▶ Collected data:

--- --- ---

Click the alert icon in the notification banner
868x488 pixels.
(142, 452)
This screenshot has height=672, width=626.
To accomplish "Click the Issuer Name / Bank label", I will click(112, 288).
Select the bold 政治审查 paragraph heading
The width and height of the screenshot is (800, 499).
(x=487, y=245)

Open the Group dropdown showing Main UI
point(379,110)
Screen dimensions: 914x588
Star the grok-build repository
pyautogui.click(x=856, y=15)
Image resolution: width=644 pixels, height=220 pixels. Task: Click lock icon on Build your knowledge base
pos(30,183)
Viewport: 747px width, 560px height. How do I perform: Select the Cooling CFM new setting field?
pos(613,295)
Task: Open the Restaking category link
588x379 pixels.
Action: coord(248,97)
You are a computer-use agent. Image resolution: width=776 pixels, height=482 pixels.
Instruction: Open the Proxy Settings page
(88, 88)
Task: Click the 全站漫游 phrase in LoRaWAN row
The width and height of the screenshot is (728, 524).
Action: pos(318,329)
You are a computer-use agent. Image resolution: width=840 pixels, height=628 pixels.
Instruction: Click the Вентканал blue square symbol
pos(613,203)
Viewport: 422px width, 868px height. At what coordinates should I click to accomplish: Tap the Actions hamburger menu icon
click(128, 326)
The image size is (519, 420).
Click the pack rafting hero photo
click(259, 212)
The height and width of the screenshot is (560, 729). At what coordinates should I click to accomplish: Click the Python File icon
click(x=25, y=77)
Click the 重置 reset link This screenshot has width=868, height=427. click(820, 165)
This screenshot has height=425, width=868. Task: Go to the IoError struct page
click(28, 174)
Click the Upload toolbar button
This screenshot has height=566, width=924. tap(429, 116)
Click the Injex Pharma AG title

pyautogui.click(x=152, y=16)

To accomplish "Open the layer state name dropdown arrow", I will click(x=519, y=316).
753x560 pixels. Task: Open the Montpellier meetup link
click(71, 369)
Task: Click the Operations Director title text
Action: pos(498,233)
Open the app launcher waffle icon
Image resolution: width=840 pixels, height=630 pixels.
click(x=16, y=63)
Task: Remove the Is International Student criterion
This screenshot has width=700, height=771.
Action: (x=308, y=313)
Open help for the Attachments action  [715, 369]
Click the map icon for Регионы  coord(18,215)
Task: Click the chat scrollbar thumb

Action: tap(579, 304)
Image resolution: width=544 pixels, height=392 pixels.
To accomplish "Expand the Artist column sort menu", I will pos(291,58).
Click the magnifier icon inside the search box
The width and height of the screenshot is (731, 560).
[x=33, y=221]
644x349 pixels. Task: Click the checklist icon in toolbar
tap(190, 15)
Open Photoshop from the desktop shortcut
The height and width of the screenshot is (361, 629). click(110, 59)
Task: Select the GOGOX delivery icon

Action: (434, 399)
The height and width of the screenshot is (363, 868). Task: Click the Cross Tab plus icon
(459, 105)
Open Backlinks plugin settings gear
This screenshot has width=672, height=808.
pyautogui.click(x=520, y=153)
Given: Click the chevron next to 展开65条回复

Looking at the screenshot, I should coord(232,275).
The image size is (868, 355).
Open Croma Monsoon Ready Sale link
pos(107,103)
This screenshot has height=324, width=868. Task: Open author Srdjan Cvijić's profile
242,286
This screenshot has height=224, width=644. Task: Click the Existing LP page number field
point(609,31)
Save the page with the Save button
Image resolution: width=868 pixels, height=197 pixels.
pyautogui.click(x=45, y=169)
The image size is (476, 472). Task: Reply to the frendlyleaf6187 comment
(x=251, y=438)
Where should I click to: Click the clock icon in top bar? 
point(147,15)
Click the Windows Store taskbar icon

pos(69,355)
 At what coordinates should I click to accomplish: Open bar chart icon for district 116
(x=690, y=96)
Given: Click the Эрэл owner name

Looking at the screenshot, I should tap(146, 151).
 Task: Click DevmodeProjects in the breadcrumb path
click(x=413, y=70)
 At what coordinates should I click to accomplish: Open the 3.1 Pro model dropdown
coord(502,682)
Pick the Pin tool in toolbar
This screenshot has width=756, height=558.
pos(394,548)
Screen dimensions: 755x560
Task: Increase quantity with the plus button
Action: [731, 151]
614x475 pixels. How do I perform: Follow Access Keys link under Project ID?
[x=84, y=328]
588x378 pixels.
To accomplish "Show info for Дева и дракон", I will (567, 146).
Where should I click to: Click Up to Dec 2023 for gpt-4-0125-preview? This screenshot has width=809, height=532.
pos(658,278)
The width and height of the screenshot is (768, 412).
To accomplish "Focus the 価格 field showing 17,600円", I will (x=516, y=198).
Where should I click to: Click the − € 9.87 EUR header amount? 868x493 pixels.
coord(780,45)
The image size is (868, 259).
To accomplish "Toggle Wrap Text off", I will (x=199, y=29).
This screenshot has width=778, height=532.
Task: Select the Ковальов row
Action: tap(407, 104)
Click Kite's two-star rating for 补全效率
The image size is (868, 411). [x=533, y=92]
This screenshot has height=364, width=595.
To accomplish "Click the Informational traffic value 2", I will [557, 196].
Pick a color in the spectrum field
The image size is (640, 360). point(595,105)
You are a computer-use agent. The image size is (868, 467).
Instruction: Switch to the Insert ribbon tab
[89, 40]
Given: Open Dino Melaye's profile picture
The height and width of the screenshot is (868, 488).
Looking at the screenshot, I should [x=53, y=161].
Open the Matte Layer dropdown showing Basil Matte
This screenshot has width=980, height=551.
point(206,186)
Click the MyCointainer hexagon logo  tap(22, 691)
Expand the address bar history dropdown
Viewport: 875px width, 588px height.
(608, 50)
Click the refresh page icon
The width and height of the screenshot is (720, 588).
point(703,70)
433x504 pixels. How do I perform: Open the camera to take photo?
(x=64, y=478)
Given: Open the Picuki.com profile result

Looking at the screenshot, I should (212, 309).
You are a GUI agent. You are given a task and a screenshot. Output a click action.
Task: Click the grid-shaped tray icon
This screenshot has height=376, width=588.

--- --- ---

▶ PROBLEM TO WORK ON:
Where a line of the entries holds the string "Expand", include it in the count, and give only the final number.

▶ REPLY:
2